I chose two different ways to include the colors from the Viridis palette, to create a sense of unity.

## Final
vis_a <- ggplot(diamonds, aes(x = price, fill = cut)) + 
  geom_bar(stat = "bin") +
  theme_minimal() +
  scale_fill_viridis(discrete = TRUE) +
  vis_text

## Picking manually 8 colors from Viridis Palette
  
library(scales)
q_colors <-  8 
v_colors <-  viridis(q_colors, option = "D")
  
vis_b <- ggplot(diamonds, aes(x=clarity,fill=clarity)) +  
  geom_bar()+
  scale_fill_manual(values=v_colors) +
  theme_minimal()+
  vis_text

library(gridExtra)
grid.arrange(vis_a, vis_b)

2. 3. Creating a unique visualization from multiple graphs

Sometimes it could be a good idea create an unique visualization using multiple charts, in that case we can use one of these libraries:

gridExtra library

Provides a number of user-level functions to work with “grid” graphics, notably to arrange multiple grid-based plots on a page, and draw tables.

cowplot library

This package makes it easy to combine multiple ‘ggplot2’ plots into one and label them with letters, e.g. A, B, C, etc., as is often required for scientific publications.

patchwork library

The patchwork package makes it very easy to create layouts in ggplot that have multiple panels. The goal of patchwork is to make it simple to combine separate ggplots into the same graphic. As such it tries to solve the same problem as gridExtra::grid.arrange() and cowplot::plot_grid but using an API that incites exploration and iteration.

Best results

For our example, we got the best result using cowplot library or patchwork library (the final result was almost the same) over gridExtra library, but since we are working with a very limited set of examples (just one!), the best possible result could vary according with the type of graphs that you would want to join.

Code for both graphs

vis_text <- labs( title ="Exploring Diamond dataset", caption = "source: gglopt2 package")
q_colors <-  8 
v_colors <-  viridis(q_colors, option = "D")
avg.y <- mean(as.double(diamonds$clarity))*10

vis_a <- ggplot(diamonds, aes(x = price, fill = cut)) + 
  geom_bar(stat = "bin") +
  theme_bw() +
  scale_fill_viridis(discrete = TRUE) +
  vis_text

vis_b <- ggplot(diamonds, aes(x=clarity,fill=clarity)) +  
  geom_bar()+
  geom_segment(aes(x=0, xend=.01, y=avg.y, yend=avg.y)) +
  scale_x_discrete(breaks = 1:8)+
  scale_fill_manual(values=v_colors) +
  theme_bw()+
  vis_text

Using cowplot library

plot_grid(vis_a, vis_b, labels = c("A", "B"), nrow = 2, align = "v")

Using patchwork library

library(patchwork)
vis_a + vis_b + plot_layout(ncol = 1)  & theme_bw()

Using gridExtra library

The result is pretty similar however, the dimensions along x-axis for both graphs are different.
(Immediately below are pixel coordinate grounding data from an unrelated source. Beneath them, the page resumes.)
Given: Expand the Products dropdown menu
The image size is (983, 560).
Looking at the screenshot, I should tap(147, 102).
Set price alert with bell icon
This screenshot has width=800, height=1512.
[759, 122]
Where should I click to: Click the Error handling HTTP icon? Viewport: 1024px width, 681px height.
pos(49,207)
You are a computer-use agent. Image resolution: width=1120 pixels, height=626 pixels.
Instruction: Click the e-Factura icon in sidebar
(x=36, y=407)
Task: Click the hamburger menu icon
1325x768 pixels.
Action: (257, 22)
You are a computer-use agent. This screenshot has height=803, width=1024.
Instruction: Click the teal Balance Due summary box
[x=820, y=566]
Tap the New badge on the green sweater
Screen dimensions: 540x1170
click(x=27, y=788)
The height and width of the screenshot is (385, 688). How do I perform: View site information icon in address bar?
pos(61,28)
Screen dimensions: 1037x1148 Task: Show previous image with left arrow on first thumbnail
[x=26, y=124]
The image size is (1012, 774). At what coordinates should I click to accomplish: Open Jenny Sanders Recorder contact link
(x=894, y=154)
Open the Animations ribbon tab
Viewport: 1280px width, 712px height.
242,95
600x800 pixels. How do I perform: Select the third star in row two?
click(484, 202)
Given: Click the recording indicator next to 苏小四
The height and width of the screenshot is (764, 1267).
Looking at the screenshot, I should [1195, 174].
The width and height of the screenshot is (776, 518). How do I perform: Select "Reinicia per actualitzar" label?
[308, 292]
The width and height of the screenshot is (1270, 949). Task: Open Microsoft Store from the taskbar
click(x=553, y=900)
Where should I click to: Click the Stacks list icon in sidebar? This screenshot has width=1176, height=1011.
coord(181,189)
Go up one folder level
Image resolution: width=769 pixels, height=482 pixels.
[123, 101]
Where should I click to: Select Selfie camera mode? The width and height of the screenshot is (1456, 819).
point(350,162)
grid.arrange(vis_a, vis_b)

This section came from the comments made by u/snowmentality and u/AllezCannes

Conclusion

The idea of this article was to describe how to improve our images and how with very little effort it is possible to help the reader to continue reading and keep the focus.
I hope that the difference between the first and the last image is big enough to take momentum and start with the changes.

Acknowledges and reading

ggplot2 is a data visualization package for programming language R. You can learn more though the official documentation and also be inspired exploring the gallery with visualizations made using ggplot2.

An special acknowledge to Nathan Yu’s book Visualize this, which presents in one of the initial chapters the foundations about what should a professional visualization look like.